Now that’s quite a week! Google drops 12.5 Billion on a cell phone, a newspaper rants against social media, and IBM declares the end of the PC era.
If you’re Google, what do you say to agreeing to pay 12.5 Billion for a company – and then having to wait while the government decides whether you’re allowed to buy it? And why do they want a cell phone company anyway?
Their answer is slightly different from our answer. They’re looking at it from a business angle, and we look at that. But more important is what it means to us as consumers and business owners. We spend a little more time looking at that.
At the same time, Google is teaming up with Zynga. That’s partly because games are popular in social media, and partly because Google owns part of Zynga.
And while Google adding games to Google+ is interesting, it’s far more interesting to consider the consumer value this places on social media. What do you do when your customers look at Facebook or Google+ as a game center?
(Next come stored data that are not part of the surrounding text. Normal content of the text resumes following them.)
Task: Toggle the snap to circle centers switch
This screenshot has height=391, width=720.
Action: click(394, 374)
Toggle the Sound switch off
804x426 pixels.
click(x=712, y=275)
The New York Times claims we’re too plugged in. And they might be right, but I don’t think so. They make some good points about the use of blogs and social media sites, but I think a much more important point is one they miss completely.
It’s getting steadily easier to tell whether your customers are online. That’s a boon to any business owner wanting to segment her in-house list. Listen in to find out how you can get it done.
And we wrap up the show on an ironic note – IBM claims the PC era is over.
It’s hard to imagine anyone being quite this wrong about anything, but Mark Dean has managed it. Judging from what we have available to us today, Mark has no idea what personal computing is all about. And that’s aside from the fact that 400 million PCs will be shipped in 2011 alone. Maybe he was just trying to make a splash. (I think he’s just all wet.)